The factory, belonging to polythene bag manufacturer Rajput Polymer, had reportedly suffered damage during an earthquake more than a week ago and was undergoing building work to have additional fourth storey, allegedly without planning permission.

One witness, who visited the factory on 2 November, said he noticed that an exhaust pipe was damaged because the wall it was fixed to was sinking slowly into the ground. When workers put more pressure on the management about their concerns, they called the owner.  He was reportedly killed while inspecting the factory at the time of the collapse.  

IndustriALL sources who visited the scene the morning after the collapse say family members of the trapped workers had been waiting all night at the scene for news about their loved ones.

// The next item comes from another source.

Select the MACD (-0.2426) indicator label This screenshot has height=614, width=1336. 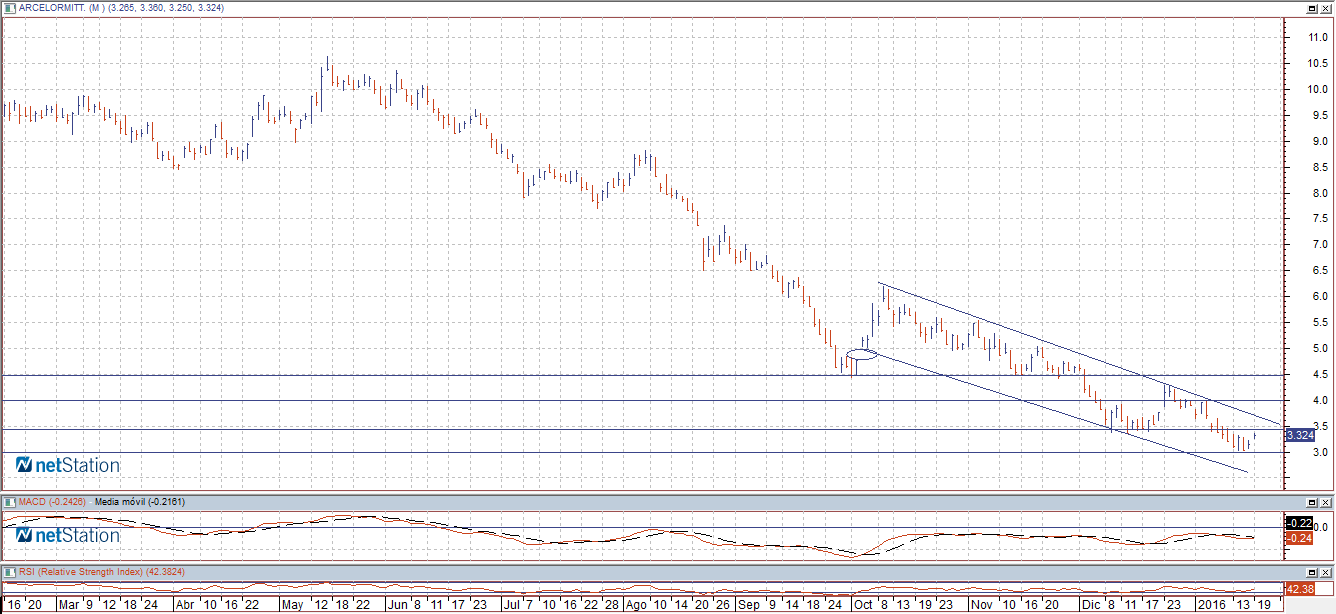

The authorities involved in the rescue operation do not know the exact number of people trapped under the rubble as none of the workers were registered, according to reports. Many people also stayed at the factory and workers on the night shift could well have been sleeping inside the building when it collapsed.

Workers say they were being paid less than the minimum wage of 13,000 rupees per month (US$122) and were working 12-hour shifts

This is the second factory incident of collapse in Lahore in a little over two months. In September a garment factory’s roof collapsed killing four workers.

“These incidents are happening because there are no proper factory inspections being done in Pakistan. Factory owners are killing workers by saving money that should have been spent on making workplaces safe. There is no political will in government to implement factory inspections and other labour laws. There was no union in this big factory, which could have raised the workers’ voice and saved lives,” said Kahlid Mahmood, Director of the Labour Education Foundation in Lahore.

“We demand a full transparent, independent, investigation into this tragedy. We urge the Pakistani government to take immediate action to prevent more workers being killed in perilous factories,” said Kemal Özkan, IndustriALL’s assistant general secretary.